*Work to complete*. Find every line in the listing below that contains the word "size" and copy each of those lines in full.

[Entries on where items appear]

....

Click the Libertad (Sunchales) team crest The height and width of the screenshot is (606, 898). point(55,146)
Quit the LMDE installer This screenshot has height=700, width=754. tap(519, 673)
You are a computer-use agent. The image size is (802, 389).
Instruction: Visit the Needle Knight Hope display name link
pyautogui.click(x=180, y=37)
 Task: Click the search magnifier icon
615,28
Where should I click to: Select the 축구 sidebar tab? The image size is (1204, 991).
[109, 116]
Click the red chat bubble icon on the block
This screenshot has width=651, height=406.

....

*The output*.
You are a computer-use agent. The image size is (802, 389).
Where should I click to: Select the 축구 sidebar tab? The image size is (1204, 991).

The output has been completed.